Email to someone at CNN or Foxnews. They’ll show it 150 times a day.

posted by bryanl on March 4, 2009 #

It seems to me that Usenet would be an important piece in a solution to this puzzle, as it would be very difficult for the people who would prefer that you not get your recording out to remove that recording once it propagates throughout the Usenet network. However, while this would make your recording available to many people, it would not alert them to the recording’s existence.

With Andy Baio’s suggestion, how would your data be publicized? Why should we assume that the administrators of “Megaupload, Rapidshare and a bunch of other anonymous hosting sites” would resist pressure to remove your data from their sites any better than we assume that Google would? Note: I’m not familiar with these sites and am assuming that Andy meant that uploaders to the services are anonymous, not that the administrators of them are. In this case, your anonymity would not, it seems, be advantageous. Publication in a decentralized, replicated manner would be.

posted by Phil Mocek on March 4, 2009 #

Send it to Al Jazeera…not succeptible to gov’t subpoenas, and doesn’t give a crap about the US, and capable of spreading it quickly.

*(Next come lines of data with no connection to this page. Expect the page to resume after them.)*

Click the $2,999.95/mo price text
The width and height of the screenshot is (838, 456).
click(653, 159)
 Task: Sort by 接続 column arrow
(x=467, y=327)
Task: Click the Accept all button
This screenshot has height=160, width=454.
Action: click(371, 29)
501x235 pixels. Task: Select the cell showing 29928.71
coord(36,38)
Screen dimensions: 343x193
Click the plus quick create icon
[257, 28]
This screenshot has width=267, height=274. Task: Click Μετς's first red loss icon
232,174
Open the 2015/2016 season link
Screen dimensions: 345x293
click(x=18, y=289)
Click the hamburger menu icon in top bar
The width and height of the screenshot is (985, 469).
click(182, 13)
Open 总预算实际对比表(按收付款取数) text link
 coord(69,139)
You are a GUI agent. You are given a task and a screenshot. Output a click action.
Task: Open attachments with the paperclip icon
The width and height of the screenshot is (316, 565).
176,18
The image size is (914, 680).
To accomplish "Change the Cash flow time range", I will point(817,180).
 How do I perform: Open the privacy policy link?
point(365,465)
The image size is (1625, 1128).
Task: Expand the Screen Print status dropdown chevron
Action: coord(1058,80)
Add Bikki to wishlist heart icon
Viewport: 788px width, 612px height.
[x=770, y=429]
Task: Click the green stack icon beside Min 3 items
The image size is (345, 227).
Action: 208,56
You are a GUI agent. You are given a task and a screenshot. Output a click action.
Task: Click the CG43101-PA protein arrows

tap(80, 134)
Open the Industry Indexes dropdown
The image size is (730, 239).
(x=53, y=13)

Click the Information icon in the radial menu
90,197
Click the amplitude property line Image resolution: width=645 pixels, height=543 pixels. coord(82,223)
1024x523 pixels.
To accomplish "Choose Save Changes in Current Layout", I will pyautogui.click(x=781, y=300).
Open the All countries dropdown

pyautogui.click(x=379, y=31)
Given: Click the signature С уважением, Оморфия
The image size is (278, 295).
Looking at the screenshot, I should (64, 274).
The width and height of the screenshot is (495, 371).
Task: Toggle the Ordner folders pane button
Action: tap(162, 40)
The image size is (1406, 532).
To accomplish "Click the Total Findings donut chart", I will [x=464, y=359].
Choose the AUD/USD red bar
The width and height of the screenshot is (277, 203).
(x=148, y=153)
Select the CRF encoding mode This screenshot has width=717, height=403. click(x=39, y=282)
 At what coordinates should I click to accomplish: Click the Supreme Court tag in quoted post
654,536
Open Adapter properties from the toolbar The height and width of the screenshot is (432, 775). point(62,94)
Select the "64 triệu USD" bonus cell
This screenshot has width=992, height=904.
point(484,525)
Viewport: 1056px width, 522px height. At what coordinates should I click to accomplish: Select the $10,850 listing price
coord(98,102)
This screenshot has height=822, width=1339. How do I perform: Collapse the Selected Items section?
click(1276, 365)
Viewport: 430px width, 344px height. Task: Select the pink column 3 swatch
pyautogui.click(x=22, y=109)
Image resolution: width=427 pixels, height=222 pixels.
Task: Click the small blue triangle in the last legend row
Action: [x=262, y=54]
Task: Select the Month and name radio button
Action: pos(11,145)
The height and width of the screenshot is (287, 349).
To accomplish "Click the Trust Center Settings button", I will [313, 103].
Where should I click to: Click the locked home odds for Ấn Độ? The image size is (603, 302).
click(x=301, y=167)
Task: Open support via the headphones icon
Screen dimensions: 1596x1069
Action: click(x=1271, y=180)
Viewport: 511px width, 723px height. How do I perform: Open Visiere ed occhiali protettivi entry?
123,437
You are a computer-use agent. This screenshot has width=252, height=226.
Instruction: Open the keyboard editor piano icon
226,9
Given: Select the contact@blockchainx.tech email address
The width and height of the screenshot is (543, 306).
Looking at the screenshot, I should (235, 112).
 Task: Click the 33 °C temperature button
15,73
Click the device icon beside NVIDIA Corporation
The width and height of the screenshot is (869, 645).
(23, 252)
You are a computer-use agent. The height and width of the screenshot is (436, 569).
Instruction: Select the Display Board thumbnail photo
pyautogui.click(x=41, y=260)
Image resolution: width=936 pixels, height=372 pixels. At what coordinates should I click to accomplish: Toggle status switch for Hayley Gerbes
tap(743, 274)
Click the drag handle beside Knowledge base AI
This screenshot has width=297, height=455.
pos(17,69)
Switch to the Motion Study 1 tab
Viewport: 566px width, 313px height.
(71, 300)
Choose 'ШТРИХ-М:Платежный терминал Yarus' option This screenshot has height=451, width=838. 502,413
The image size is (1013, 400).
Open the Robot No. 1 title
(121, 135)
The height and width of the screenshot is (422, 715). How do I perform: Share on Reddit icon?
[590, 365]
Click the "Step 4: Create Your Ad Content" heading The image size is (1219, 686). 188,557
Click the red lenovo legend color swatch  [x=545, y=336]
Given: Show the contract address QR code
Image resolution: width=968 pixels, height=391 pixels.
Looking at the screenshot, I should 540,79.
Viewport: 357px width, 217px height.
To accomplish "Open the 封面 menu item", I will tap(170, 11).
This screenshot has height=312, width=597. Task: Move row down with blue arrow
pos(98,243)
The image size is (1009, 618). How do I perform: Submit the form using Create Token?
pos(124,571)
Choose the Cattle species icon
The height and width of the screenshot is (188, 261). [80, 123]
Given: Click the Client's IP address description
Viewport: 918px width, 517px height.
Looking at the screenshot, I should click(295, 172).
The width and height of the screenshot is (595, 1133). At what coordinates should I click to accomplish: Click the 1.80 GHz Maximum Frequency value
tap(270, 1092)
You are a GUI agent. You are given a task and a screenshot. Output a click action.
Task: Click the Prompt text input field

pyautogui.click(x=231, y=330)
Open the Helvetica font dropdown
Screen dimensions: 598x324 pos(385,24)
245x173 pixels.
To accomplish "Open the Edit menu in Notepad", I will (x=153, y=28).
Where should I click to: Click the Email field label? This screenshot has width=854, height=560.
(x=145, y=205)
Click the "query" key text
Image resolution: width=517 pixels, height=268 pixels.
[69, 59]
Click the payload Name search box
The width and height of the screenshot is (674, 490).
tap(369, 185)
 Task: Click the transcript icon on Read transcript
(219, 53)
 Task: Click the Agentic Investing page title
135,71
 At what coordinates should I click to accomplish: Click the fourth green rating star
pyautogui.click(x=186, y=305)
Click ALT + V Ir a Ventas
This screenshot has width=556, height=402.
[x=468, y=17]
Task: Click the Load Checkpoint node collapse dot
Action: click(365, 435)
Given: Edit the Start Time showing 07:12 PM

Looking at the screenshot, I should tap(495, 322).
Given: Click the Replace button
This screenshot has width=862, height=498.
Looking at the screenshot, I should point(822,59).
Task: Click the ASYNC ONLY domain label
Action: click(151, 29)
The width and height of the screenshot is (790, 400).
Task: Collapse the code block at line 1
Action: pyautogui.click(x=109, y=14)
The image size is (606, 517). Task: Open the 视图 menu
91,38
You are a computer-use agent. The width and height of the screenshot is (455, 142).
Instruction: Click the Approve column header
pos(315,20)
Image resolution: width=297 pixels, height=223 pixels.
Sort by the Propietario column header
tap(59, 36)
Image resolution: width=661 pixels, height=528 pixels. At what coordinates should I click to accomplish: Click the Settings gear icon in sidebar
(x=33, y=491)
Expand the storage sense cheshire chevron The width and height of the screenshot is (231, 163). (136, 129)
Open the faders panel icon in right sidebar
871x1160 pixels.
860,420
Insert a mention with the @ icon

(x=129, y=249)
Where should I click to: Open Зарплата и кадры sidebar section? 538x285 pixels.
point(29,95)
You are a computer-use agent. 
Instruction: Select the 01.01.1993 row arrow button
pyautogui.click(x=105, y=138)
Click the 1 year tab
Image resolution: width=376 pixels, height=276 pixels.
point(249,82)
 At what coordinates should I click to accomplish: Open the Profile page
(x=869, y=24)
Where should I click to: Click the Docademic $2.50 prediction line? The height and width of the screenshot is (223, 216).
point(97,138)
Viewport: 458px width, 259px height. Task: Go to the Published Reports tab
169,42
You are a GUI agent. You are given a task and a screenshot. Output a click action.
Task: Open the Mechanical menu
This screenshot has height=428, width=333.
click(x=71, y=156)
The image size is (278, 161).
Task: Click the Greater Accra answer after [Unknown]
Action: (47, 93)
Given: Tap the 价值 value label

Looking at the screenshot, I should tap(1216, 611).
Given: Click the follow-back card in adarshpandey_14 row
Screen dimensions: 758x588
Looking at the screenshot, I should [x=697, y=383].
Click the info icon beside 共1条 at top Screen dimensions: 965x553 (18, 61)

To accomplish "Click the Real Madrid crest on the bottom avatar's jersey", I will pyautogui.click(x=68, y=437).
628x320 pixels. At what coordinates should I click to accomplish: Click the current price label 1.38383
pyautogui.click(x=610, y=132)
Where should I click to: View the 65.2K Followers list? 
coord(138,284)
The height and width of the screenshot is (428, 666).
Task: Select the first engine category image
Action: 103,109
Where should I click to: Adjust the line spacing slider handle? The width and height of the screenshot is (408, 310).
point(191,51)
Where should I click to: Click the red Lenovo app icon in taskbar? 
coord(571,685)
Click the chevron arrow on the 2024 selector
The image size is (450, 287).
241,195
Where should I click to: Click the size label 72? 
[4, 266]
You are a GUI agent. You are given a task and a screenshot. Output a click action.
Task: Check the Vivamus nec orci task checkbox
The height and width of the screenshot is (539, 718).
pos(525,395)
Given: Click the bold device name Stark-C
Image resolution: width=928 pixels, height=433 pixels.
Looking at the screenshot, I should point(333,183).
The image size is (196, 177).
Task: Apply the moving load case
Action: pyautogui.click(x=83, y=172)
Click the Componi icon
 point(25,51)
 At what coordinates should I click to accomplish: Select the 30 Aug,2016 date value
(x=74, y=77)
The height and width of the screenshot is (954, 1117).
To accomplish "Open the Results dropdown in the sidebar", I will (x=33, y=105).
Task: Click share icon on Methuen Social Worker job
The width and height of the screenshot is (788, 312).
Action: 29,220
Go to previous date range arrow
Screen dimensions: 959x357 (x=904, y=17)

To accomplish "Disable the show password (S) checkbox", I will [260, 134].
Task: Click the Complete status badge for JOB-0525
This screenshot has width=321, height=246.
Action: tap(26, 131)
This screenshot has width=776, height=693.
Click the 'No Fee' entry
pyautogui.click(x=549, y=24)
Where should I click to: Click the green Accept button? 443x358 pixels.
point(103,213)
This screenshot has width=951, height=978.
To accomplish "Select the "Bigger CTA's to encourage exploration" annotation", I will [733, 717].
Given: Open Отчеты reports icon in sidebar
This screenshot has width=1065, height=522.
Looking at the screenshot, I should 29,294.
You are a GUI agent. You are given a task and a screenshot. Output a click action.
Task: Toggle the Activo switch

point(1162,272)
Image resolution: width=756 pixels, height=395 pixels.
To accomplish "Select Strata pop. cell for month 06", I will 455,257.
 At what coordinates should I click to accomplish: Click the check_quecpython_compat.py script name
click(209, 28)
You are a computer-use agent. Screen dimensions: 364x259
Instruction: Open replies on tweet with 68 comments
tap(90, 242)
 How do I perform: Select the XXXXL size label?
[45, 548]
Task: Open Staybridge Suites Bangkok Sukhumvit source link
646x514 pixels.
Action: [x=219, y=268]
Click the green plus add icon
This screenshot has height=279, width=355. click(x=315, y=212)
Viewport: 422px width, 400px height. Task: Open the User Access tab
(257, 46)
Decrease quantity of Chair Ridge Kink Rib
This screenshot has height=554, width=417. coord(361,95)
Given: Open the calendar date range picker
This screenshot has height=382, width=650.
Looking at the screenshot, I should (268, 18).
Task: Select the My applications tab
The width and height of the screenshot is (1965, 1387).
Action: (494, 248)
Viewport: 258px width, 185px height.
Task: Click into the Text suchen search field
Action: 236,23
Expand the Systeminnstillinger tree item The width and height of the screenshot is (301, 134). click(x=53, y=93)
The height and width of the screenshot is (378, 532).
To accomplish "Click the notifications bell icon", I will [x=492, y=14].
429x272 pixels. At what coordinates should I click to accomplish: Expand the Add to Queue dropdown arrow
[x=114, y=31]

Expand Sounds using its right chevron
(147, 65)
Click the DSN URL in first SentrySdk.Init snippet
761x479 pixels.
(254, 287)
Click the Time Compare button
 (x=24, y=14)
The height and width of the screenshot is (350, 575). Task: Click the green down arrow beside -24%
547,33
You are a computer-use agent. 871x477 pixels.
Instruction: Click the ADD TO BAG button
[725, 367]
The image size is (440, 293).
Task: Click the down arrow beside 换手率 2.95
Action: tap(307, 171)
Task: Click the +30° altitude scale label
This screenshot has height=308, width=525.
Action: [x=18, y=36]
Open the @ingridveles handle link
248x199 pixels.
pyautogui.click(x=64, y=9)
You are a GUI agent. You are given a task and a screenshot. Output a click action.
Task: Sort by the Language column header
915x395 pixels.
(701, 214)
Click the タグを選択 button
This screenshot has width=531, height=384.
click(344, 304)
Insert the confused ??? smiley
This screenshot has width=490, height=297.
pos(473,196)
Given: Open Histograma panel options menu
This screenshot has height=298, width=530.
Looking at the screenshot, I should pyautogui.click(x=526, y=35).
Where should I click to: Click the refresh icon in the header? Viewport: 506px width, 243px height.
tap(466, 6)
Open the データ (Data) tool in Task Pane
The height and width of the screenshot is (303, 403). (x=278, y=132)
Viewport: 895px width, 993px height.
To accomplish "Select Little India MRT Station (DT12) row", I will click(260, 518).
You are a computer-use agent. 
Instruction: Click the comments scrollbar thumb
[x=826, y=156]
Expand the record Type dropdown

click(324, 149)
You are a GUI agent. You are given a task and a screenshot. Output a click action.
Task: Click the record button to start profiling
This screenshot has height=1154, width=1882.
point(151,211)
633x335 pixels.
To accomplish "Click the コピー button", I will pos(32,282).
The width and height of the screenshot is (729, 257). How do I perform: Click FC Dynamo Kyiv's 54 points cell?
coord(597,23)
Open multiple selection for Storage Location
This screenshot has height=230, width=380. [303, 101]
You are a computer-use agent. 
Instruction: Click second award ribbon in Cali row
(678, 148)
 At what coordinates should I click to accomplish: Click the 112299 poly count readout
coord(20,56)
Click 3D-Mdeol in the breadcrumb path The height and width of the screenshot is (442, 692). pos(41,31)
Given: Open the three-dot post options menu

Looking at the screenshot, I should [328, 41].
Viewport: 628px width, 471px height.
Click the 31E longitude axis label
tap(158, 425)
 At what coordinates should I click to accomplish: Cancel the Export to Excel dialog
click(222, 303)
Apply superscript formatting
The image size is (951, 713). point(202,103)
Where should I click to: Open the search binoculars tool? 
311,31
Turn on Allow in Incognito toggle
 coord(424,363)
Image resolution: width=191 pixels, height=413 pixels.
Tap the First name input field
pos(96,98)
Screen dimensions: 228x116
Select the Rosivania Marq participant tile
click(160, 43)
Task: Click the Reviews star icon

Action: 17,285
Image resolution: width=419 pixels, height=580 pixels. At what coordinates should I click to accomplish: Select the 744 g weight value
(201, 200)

posted by Brian on March 4, 2009 #

Assuming you’re with the forces of evil, you probably have access to a botnet. You only need a short burst of several thousand machines to:

  1. Get the file on many computers (bonus points for playing the file automatically on reboot).
  2. Get the nodes sending the file to a list you’ve provided of media institutions that may be sympathetic.
  3. Get the nodes to simulate downloading (and the seeding) the file on the most popular bittorrent trackers. It only takes a few thousands of concurrent connections to make the top list of piratebay.

posted by Tom Berger on March 4, 2009 #

The Sharebee idea is great… Many of those file upload sites are located outside the USA.